• _INSTRUCTIONS TO FOLLOW_
Please copy every line of the data in which the string "Task" appears.

Excerpts from a dataset

╭──

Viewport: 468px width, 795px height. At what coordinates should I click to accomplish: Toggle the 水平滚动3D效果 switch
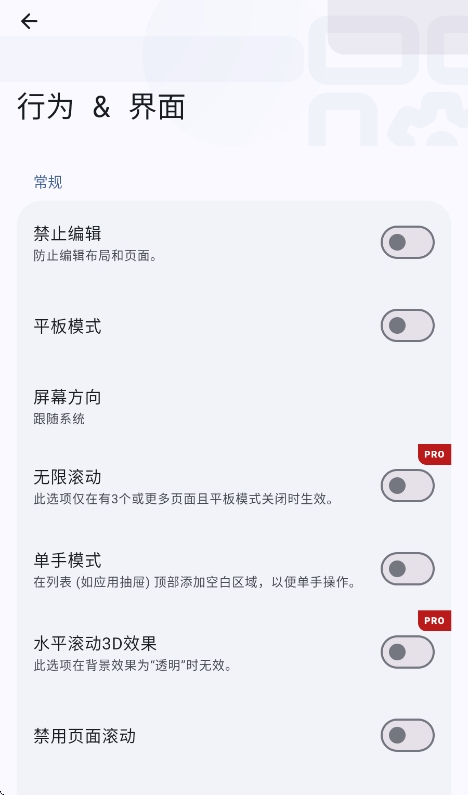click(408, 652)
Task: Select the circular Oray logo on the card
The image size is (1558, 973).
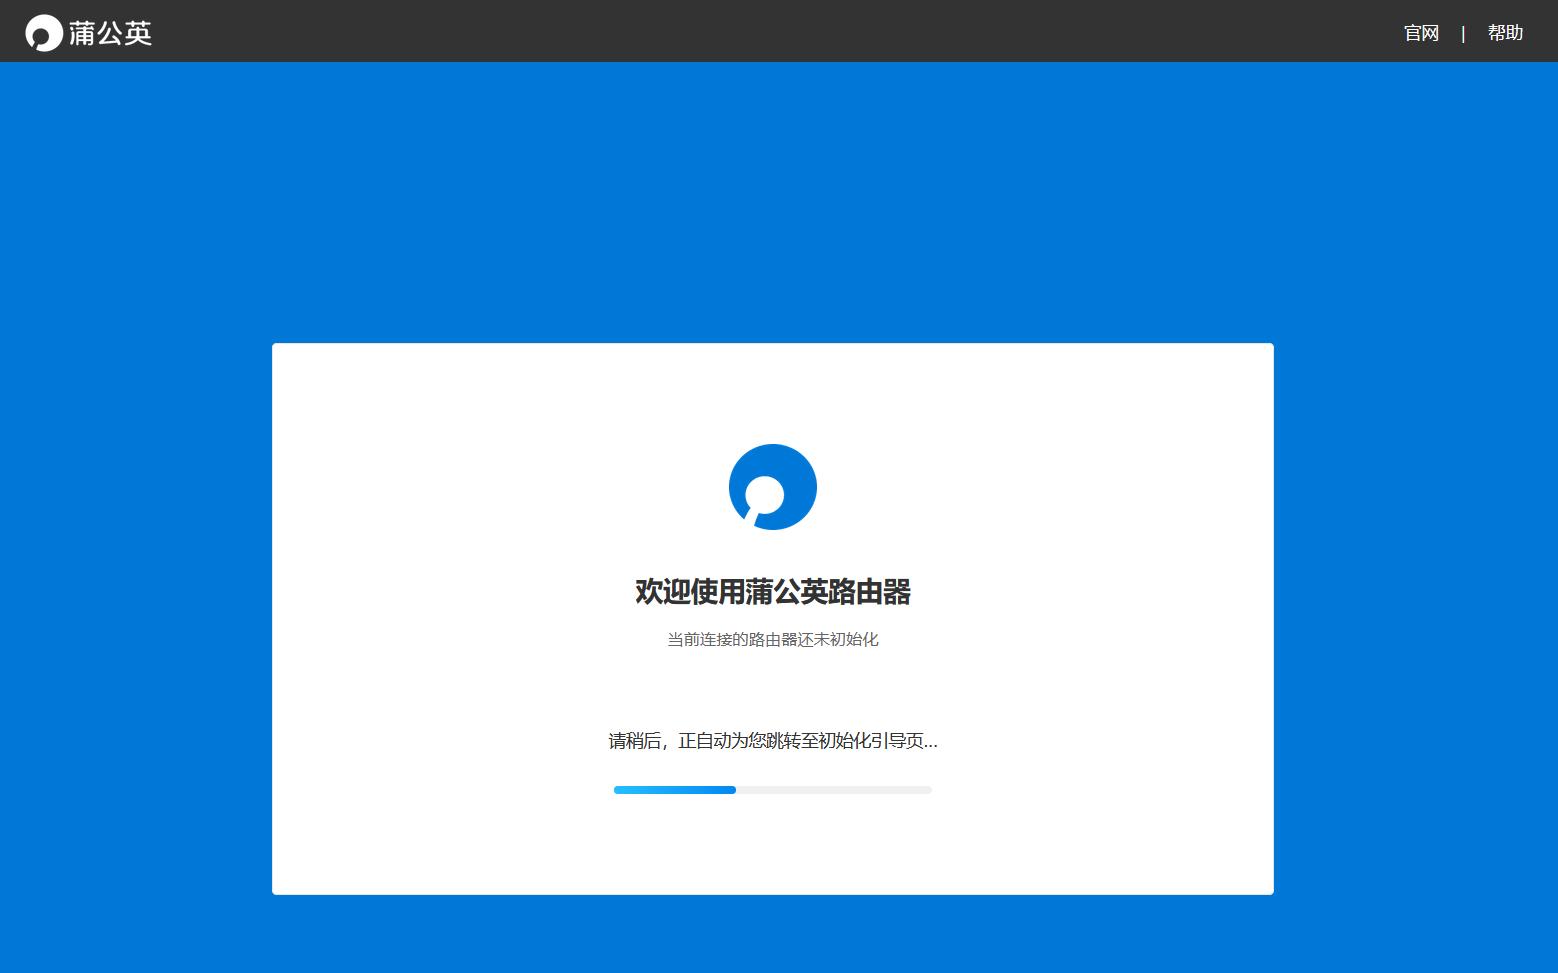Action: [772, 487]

╰──
╭──

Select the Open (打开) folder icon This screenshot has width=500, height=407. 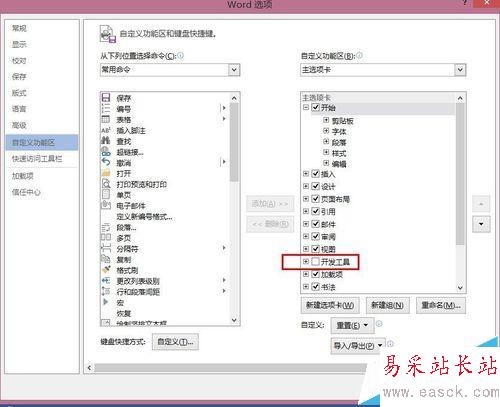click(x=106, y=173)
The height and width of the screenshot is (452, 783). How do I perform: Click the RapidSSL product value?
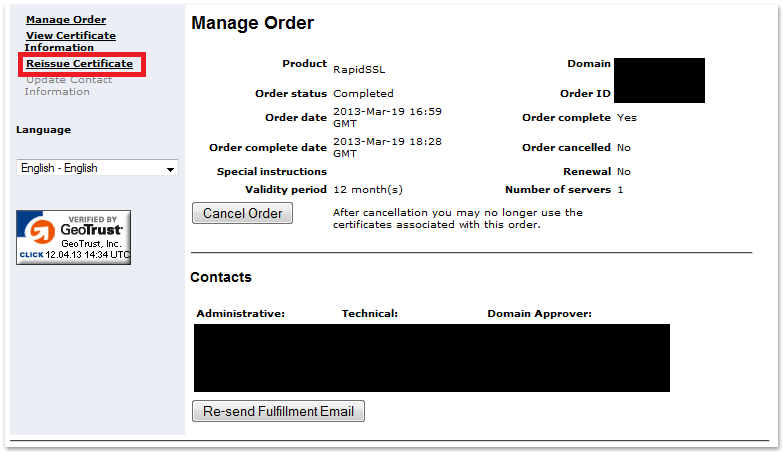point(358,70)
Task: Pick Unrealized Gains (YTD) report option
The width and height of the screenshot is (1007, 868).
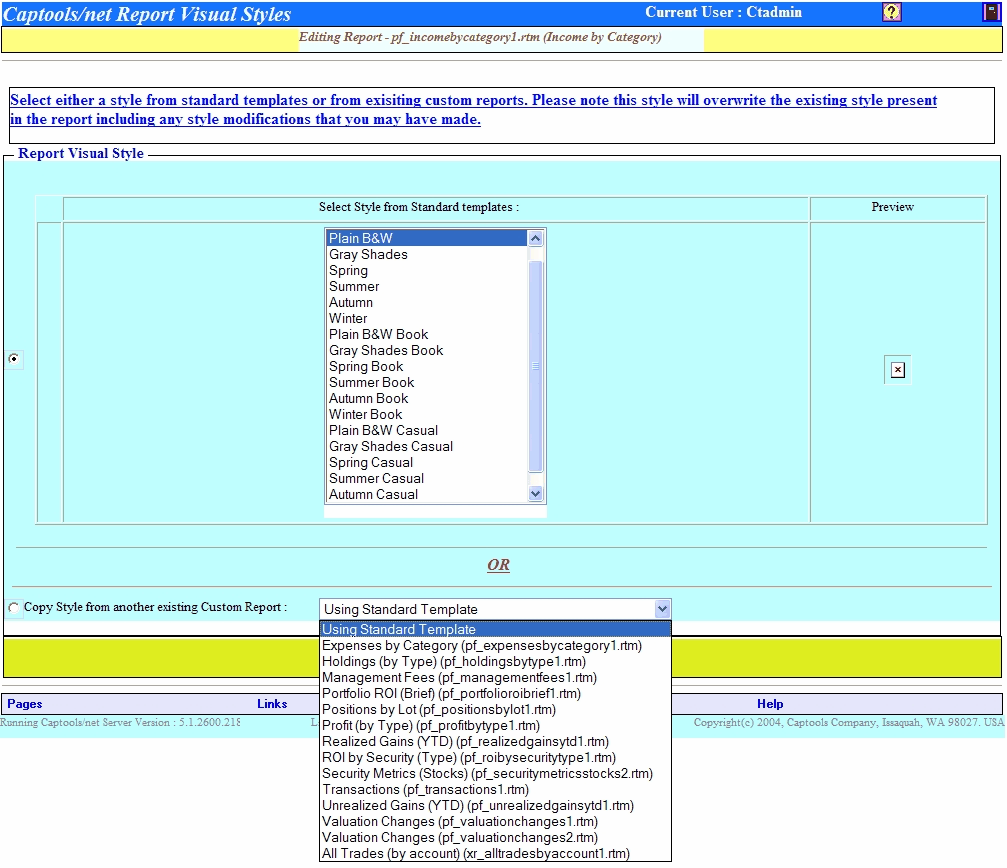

╰──
╭──

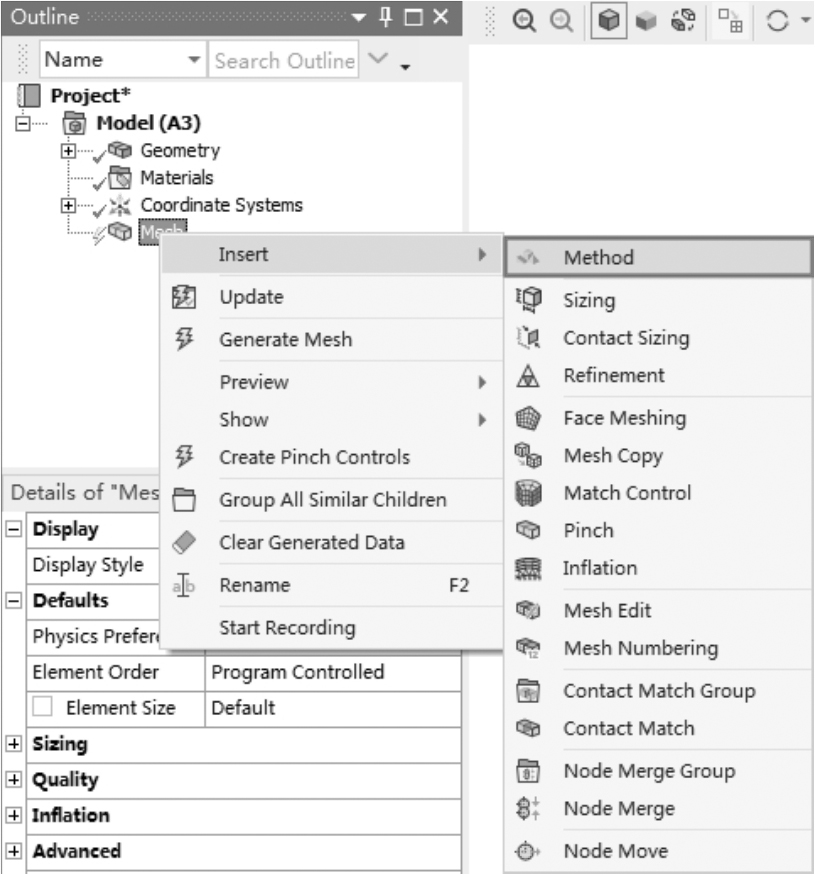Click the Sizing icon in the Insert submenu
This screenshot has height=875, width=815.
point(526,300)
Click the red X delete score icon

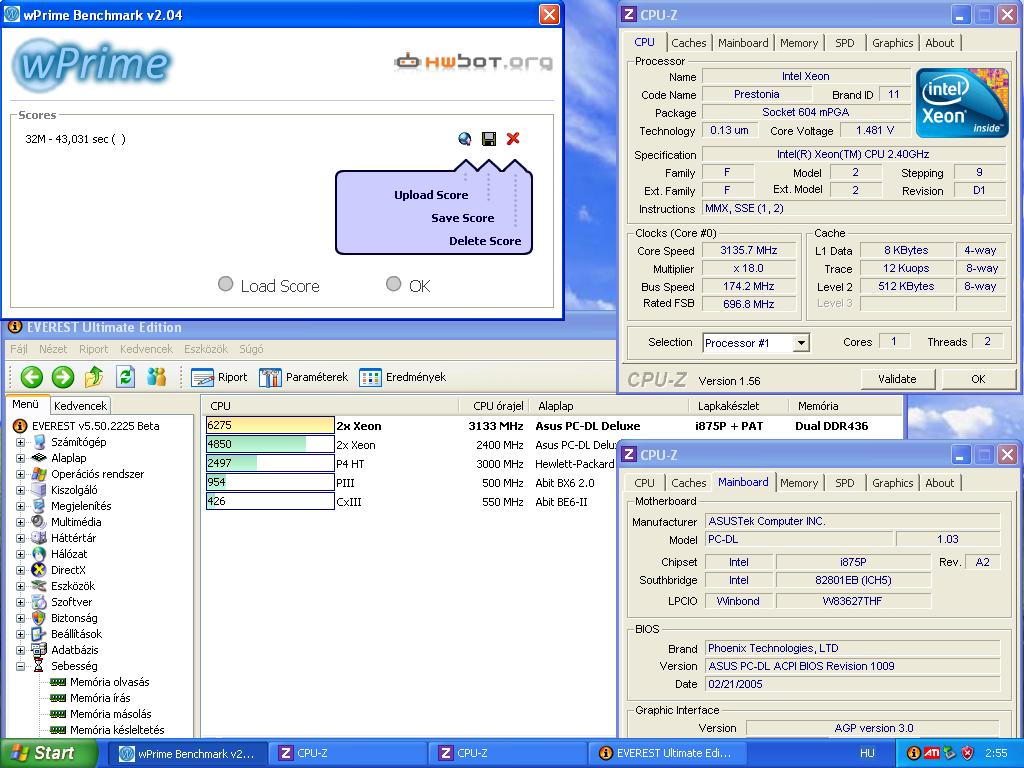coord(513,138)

╰──

• _OUTPUT OF THE EXERCISE_
Task: Select the circular Oray logo on the card
Task: Pick Unrealized Gains (YTD) report option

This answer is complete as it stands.